Regarding the clinical characteristics and outcomes of MuSK-MG in China, several efforts have been made to depict the regional features among these patients from multiple perspectives. In parallel to other cohorts, MuSK-MG could present with acute onset and rapid progression, primarily in female patients with a great proportion of bulbar and respiratory dysfunction.25,27,28 In contrast, the age of onset seemed to be later in the Chinese population with MuSK-MG,26 and very-late-onset patients especially exhibited limb, bulbar, and respiratory involvement in the early phase of the disease.25 A higher frequency of comorbid autoimmune diseases in MuSK-MG has been found in the northeast area,26 while musculus deltoideus was the most responsive to RNS within Northwest patients.27 In addition to low-dose rituximab,19,27 patients responded well to tacrolimus treatment combined with GCS,26,27 which has been applied in the majority of our patients as well.

However, the percentage of MuSK-MG patients with favorable outcomes was quite different among the cohorts,27,28 and factors affecting the prognosis of MuSK-MG have not been fully unraveled except that taking non-steroid immunosuppressants was found to be associated with a lower risk of relapse.48 In our analyses on MG patients with MuSK-Ab, axial muscle involvement at nadir and higher maximum MG-ADL score were less prone to MMS achievement, while the latter was still significant when adjusted for axial involvement at nadir. Axial muscles, such as the neck muscles, are usually reported to be relatively less severely affected or even neglected in MuSK-MG patients.25,28 Thus, it possibly implies that the disease condition tends to be severe when there exists axial involvement that is not easily manifested, which further affects the prognosis of patients.
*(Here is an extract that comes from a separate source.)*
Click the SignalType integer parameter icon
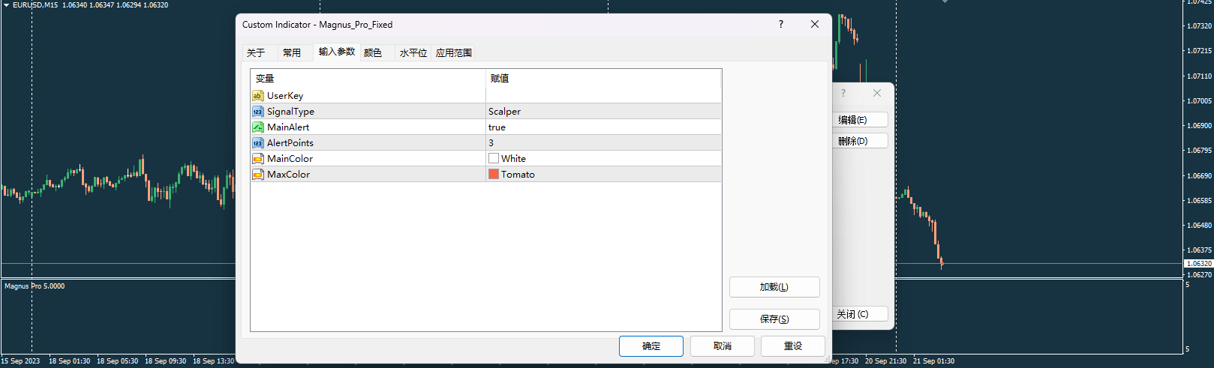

MG-ADL is an effective scale in evaluating the disease status of MG, which particularly reflects the perception of MG burden on the routine life by patients themselves and is applicable for determining a state of minimal symptoms.25 Besides, fluctuation of symptoms is not evident in MuSK-MG,26 rendering it more reliable to represent the disease status of patients with MG-ADL. Hence, higher MG-ADL scores at maximal worsening reasonably heralded poor outcomes, as demonstrated in our results. This is also consistent with the finding that short-term response to treatment assists in predicting the long-term outcomes of MG patients.49

Overall, our study further supplemented the knowledge of MuSK-MG as well as DSP-MG with experience from a single center in central south China, where we found that general clinical features, including female dominance, frequent involvement of ocular and bulbar muscles at onset and nadir, and no thymic abnormalities were typical in MuSK-MG, and that DSP-MG was akin to MuSK-MG despite slight discrepancies. In addition, the prognostic analysis of MG patients with seropositive MuSK-Ab revealed that a severe condition represented by higher MG-ADL scores at maximal worsening was associated with failure of MMS induction. These results could facilitate the recognition of DSP-MG and assessment of MuSK-MG in clinical practice. However, the limitations of the small sample size and single outcome variable may restrict extrapolation from our conclusions, which calls for evidence leaning on larger-scale cohorts in the future.

Funding

This study was supported by the National Natural Science Foundation of China (Grand No. 82171399 to Huan Yang; Grand No. 82101474 to Mengchuan Luo).

Disclosure

The authors report no conflicts of interest in this work.